BEGIN
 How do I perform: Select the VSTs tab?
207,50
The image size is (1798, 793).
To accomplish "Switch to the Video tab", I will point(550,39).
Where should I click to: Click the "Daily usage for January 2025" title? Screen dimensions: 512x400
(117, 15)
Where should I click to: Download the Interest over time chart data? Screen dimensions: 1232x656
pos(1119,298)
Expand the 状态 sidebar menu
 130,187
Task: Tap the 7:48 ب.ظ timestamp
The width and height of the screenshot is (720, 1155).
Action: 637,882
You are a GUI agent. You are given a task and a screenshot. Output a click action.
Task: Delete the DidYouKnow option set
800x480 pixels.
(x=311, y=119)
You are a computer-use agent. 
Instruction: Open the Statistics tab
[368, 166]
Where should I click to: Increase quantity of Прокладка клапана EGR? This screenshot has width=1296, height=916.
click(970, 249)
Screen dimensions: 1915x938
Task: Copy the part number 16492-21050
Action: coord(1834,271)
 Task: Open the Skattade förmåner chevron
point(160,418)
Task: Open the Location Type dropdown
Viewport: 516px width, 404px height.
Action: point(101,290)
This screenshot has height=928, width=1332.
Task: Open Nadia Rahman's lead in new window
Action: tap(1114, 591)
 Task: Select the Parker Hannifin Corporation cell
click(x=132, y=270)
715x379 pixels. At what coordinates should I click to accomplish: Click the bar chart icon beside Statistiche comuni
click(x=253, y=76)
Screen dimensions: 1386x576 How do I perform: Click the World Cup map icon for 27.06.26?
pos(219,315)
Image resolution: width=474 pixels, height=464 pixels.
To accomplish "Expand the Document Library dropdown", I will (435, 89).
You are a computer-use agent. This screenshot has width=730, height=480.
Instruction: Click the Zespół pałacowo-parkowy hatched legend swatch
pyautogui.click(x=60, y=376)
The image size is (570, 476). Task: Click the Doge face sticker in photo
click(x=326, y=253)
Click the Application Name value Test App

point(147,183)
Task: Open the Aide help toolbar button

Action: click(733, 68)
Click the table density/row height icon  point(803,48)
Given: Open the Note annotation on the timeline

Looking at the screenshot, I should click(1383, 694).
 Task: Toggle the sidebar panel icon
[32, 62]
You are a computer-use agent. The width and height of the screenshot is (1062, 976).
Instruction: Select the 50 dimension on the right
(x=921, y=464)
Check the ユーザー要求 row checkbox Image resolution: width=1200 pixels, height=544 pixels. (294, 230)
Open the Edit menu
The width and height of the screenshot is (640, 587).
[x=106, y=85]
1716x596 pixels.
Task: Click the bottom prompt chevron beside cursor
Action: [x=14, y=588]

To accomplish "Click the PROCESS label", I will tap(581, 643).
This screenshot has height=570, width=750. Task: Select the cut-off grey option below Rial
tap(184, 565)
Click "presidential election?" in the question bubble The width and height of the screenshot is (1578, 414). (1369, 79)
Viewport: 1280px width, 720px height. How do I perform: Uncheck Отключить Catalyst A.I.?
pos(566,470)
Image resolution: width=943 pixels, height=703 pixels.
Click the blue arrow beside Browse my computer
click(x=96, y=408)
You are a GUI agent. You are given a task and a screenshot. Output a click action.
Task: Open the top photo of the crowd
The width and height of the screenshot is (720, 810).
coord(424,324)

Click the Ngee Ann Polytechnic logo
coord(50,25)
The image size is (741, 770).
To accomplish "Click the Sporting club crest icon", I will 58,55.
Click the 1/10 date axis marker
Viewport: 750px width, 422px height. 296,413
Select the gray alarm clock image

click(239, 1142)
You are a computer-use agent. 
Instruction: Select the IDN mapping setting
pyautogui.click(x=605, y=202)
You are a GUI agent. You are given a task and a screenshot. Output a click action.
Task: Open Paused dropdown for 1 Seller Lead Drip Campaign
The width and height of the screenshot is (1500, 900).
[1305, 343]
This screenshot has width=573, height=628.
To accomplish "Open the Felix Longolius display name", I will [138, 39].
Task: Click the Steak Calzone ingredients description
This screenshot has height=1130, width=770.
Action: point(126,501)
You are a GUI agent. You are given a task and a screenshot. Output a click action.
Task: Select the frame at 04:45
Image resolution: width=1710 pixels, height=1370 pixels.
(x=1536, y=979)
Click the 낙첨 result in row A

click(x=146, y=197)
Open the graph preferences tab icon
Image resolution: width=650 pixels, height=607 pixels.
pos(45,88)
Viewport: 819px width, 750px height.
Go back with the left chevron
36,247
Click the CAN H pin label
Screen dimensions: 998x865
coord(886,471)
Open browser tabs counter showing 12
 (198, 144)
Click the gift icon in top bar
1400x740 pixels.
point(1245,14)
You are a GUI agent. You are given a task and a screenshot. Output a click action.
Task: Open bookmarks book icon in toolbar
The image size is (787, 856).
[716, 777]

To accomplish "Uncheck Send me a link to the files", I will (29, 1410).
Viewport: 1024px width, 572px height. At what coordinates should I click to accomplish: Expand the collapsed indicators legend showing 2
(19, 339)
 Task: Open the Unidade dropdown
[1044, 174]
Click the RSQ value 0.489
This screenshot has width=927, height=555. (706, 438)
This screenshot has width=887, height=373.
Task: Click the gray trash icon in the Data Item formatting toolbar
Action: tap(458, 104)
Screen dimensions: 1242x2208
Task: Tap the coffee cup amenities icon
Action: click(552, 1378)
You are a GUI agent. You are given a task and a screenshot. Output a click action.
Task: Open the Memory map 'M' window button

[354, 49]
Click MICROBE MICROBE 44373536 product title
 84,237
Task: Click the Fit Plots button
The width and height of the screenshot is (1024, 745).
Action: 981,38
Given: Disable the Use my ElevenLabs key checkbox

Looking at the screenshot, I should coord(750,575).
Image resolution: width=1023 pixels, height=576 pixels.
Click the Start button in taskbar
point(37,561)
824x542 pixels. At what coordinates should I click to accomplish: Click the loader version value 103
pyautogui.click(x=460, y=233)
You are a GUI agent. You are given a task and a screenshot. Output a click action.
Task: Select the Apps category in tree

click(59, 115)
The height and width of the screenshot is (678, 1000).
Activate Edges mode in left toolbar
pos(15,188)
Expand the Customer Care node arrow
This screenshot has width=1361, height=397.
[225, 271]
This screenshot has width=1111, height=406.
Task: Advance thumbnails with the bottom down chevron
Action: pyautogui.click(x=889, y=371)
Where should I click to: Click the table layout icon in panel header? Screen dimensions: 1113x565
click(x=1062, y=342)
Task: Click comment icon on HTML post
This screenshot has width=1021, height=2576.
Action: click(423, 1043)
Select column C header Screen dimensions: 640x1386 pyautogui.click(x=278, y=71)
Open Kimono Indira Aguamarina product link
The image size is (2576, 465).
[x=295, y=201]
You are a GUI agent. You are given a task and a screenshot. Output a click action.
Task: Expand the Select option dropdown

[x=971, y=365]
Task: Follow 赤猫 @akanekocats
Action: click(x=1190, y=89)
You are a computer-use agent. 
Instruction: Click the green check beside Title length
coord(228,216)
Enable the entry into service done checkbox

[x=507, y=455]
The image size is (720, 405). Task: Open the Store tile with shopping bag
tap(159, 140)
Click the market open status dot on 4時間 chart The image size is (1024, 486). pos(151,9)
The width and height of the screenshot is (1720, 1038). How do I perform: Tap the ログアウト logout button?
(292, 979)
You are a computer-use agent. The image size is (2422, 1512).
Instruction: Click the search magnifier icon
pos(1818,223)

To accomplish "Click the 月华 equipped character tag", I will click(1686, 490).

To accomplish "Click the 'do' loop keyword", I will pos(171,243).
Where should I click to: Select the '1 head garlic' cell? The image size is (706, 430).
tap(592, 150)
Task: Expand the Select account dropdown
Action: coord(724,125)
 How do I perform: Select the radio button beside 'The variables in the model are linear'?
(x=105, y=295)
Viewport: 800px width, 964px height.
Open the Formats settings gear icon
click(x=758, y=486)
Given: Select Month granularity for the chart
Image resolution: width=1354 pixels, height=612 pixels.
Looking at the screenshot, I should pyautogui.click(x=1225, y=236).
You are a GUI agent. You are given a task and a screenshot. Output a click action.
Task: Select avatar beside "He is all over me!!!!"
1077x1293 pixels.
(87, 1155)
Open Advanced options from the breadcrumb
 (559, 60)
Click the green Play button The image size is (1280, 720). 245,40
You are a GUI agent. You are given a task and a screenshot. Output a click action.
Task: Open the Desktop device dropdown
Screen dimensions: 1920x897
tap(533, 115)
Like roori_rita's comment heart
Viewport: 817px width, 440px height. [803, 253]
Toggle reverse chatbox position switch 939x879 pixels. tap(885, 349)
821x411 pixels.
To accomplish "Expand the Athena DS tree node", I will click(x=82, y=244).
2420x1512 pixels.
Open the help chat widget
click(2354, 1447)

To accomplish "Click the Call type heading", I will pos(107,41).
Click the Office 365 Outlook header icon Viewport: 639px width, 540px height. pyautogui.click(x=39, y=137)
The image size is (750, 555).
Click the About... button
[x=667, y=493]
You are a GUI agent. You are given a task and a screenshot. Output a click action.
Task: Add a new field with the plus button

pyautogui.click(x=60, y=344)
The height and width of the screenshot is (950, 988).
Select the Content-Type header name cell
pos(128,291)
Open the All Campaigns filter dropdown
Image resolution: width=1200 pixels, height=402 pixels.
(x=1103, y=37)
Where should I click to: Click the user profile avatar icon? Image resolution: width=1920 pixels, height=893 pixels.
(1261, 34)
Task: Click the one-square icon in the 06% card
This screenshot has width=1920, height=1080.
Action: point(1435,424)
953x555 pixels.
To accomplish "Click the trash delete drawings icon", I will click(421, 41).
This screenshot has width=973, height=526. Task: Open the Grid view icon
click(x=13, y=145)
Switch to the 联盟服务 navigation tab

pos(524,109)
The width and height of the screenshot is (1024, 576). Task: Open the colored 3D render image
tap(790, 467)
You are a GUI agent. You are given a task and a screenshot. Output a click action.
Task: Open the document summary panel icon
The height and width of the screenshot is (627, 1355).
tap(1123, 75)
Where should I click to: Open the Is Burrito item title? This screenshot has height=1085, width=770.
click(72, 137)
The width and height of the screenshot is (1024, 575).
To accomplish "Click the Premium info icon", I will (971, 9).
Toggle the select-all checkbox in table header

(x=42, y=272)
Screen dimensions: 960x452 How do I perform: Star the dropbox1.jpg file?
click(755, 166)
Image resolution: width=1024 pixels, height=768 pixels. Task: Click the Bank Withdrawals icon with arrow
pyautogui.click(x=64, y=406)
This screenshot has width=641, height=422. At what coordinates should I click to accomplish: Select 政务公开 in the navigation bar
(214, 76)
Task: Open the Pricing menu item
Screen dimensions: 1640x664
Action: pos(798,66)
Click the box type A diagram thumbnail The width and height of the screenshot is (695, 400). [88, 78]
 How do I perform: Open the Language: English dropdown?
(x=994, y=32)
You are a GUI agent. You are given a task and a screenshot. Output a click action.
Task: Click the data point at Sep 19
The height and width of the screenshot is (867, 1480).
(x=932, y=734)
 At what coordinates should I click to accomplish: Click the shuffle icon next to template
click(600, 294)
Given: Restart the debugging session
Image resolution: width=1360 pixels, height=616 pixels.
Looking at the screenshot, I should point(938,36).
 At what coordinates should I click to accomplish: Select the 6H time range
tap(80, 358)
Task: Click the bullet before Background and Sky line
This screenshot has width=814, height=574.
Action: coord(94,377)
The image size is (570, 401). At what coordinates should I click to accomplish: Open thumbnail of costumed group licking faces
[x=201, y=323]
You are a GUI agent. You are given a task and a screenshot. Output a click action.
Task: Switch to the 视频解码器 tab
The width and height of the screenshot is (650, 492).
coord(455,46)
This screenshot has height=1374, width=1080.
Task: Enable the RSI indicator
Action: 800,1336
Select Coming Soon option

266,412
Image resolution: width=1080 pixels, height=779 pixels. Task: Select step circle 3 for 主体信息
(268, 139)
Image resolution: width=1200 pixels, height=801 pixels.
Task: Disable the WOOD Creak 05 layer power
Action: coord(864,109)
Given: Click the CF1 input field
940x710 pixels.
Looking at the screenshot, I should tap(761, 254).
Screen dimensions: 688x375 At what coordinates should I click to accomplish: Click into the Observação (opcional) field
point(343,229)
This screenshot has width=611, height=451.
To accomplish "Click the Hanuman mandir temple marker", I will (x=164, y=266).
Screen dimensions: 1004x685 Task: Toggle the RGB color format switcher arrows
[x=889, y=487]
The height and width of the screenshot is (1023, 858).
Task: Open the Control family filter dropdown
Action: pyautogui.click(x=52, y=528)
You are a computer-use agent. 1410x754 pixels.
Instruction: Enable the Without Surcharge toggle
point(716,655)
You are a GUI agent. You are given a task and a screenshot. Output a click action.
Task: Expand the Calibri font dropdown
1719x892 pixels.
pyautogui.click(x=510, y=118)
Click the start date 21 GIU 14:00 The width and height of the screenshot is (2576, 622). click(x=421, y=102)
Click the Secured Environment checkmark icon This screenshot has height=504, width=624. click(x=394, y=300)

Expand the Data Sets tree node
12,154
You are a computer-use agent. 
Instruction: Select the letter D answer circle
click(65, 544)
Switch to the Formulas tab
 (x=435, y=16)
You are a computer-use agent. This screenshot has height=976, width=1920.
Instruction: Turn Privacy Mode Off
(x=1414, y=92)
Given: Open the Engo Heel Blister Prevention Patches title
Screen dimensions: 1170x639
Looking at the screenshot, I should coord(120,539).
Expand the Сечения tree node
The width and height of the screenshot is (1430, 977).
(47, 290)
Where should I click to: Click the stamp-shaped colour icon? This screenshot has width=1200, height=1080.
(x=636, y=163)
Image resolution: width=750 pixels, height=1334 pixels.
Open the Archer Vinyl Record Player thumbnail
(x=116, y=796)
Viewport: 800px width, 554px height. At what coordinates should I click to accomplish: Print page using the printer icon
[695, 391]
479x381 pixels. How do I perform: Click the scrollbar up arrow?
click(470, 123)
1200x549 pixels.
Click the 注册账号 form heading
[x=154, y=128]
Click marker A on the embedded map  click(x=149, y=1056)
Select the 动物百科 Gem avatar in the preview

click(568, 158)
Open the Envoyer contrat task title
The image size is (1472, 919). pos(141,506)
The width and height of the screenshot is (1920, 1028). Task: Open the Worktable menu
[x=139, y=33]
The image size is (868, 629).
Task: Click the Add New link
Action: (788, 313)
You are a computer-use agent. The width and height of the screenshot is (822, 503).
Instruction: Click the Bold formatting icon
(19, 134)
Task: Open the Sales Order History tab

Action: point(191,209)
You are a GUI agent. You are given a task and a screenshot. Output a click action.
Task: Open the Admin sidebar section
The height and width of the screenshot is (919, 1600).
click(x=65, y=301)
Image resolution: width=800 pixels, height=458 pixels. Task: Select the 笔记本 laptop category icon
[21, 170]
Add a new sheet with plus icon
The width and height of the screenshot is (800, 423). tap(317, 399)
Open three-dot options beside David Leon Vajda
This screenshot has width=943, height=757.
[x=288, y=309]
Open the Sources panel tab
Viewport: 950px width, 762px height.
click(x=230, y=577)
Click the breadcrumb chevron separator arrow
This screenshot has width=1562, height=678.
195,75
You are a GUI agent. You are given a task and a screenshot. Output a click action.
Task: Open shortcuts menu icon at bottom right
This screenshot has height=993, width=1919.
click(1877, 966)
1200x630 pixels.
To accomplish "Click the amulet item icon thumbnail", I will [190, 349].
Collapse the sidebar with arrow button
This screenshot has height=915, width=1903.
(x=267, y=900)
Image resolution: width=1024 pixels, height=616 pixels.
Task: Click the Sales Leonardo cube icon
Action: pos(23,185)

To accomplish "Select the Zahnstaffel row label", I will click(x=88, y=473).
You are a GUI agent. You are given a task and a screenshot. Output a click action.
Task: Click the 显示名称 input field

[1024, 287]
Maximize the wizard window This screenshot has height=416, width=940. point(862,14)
END
• _ABOUT THIS TASK_
Using the listing above, report each line that mentions the word "label".

• _RESULT OF THE TASK_
To accomplish "Click the PROCESS label", I will tap(581, 643).
Click the CAN H pin label
To accomplish "Select the Zahnstaffel row label", I will click(x=88, y=473).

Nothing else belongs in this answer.